Saturday, April 10, 2010

Fry 'em, drug 'em, hang 'em high

I have a confession to make. When Timothy McVeigh, the cowardly, vicious Oklahoma City bomber was executed, I was as happy as anyone to know it was done. If you're going to have a death penalty, then McVeigh was the poster boy for the reasons. I'm old enough to remember the old Westerns where the bad guy always got his. By God, I still want the bad guys to get theirs.

I said all that to say that I'm opposed to the death penalty. Under any circumstance. For anyone.

I know the arguments for the death penalty. These arguments do not withstand examination.

One argument is deterrence. One aspect of deterrence - individual deterrence - is inarguable. Once you've executed someone, that particular individual is forever deterred from killing. But, on a societal level the deterrence argument falls apart. Texas, Florida and Virginia have the death penalty and use it liberally. Minnesota, Iowa and Wisconsin do not have it. If the death penalty were a deterrent, we would expect the three southern states to have lower murder rates. But, the numbers (murder rate per 100,000 population): Minnesota, 2.1, Virginia 4.7. Wisconsin, 2.6, Florida 6.4. Iowa 2.5, Texas 5.6. There are other factors, to be sure, but those other factors do not change the basic fact: capital punishment does not deter murder.

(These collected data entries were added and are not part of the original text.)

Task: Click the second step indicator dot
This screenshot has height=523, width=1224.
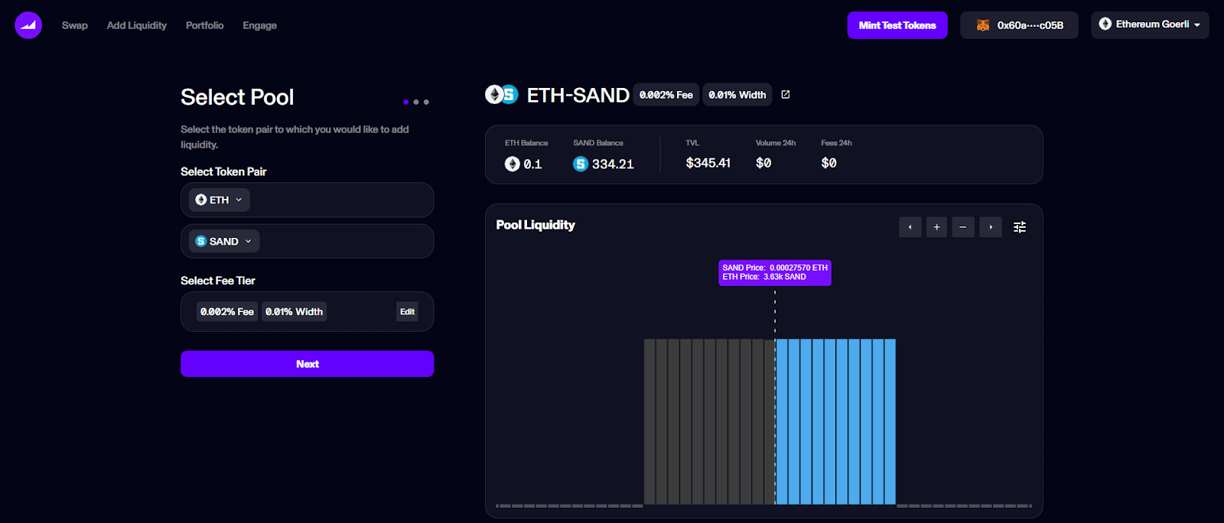Action: [x=416, y=102]
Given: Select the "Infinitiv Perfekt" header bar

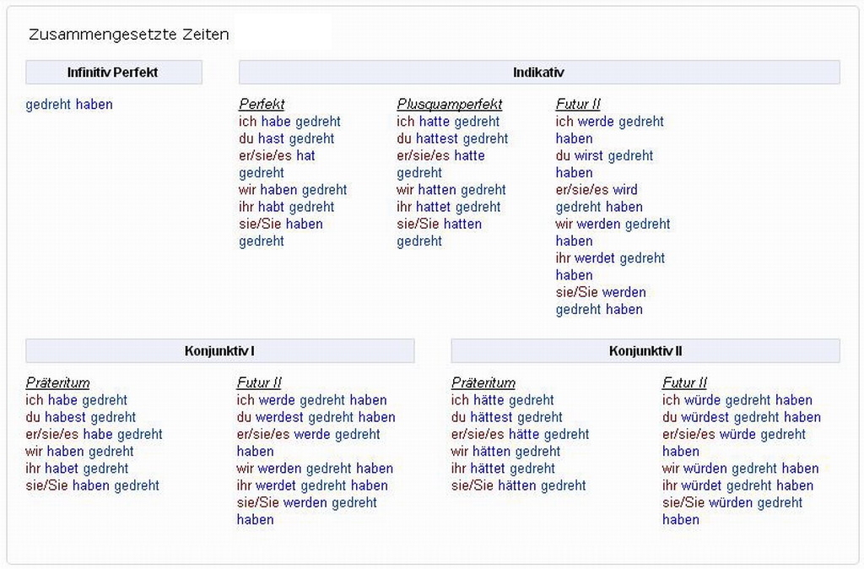Looking at the screenshot, I should click(113, 73).
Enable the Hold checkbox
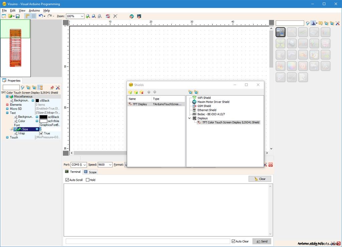The height and width of the screenshot is (247, 342). [x=88, y=180]
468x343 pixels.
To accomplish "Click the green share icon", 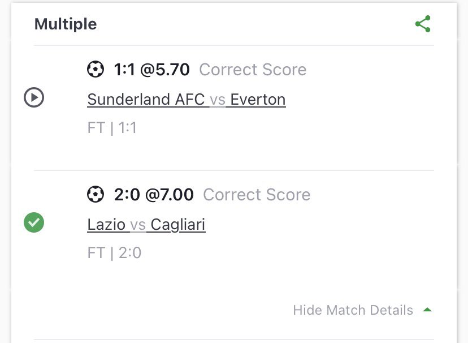I will pyautogui.click(x=423, y=24).
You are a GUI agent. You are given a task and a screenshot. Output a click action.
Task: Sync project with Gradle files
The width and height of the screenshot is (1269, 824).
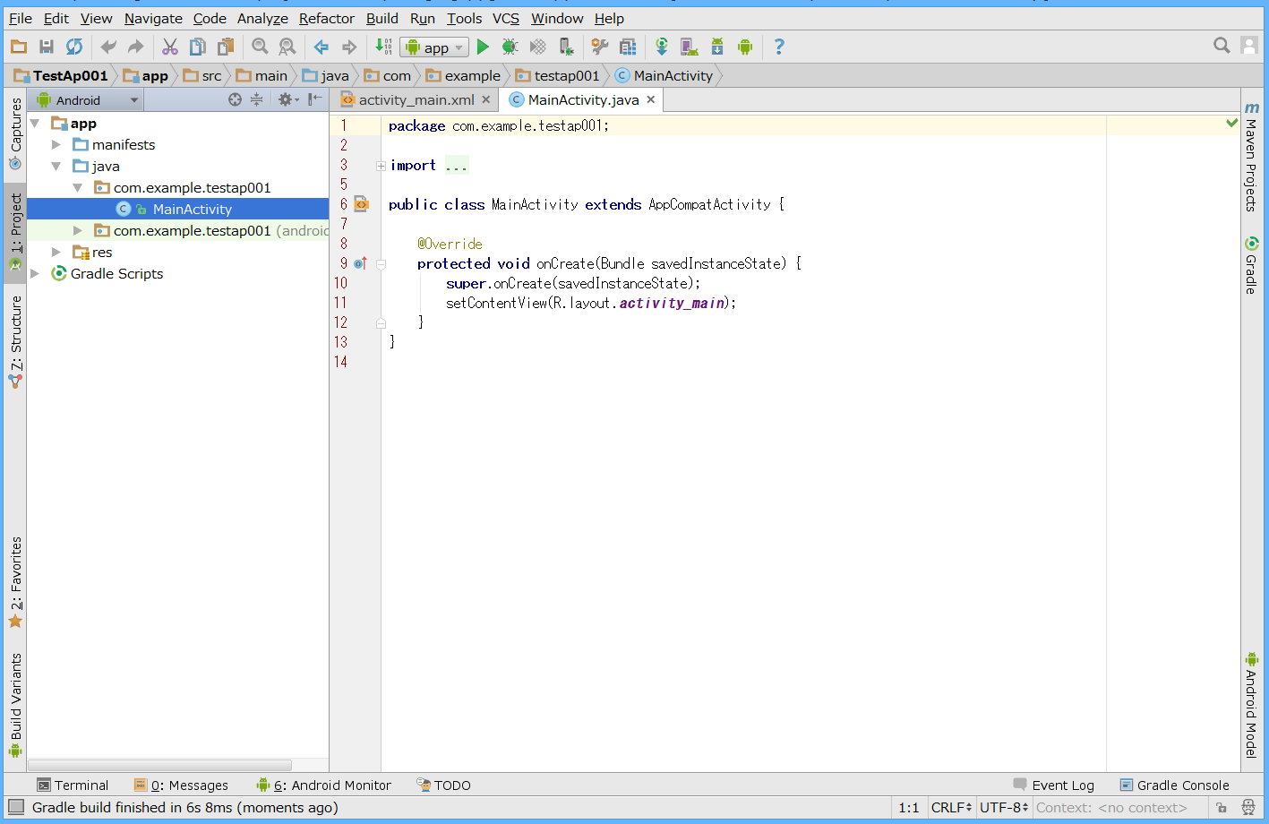point(662,46)
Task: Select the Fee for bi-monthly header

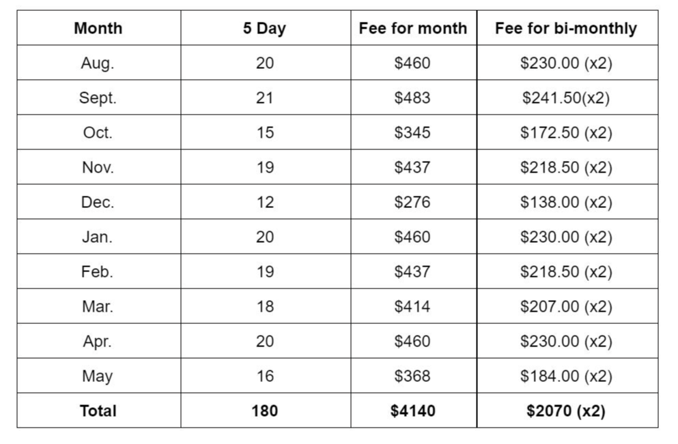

I mean, seriously: if you had to be downtown alone at night, would you rather take your chances in Minneapolis or Miami?

Ricky Rector was executed in Arkansas. Bill Clinton was governor (I didn't say that either political party is entirely right on this issue). Ricky Ray Rector had his last meal on the eve of his execution. He didn't want to eat his dessert. He wanted to save it for later. He was unaware that there would be no later.

Question for those who think highly of the deterrent argument: How is the death penalty to deter someone who was so mentally challenged that, even when his own time came, he was unaware of what an execution means?

A second reason for the death penalty relates to some foggy concept of the cosmic order of things. The murder disturbed that cosmic order, and the only thing that can set that order right is the state-imposed death of the murderer. A term commonly used for this idea is "retribution" - the making right of the whole thing. Those who use this reasoning need to be able to explain something, though:

What happens to that cosmic order when the person who is executed is innocent of the crime?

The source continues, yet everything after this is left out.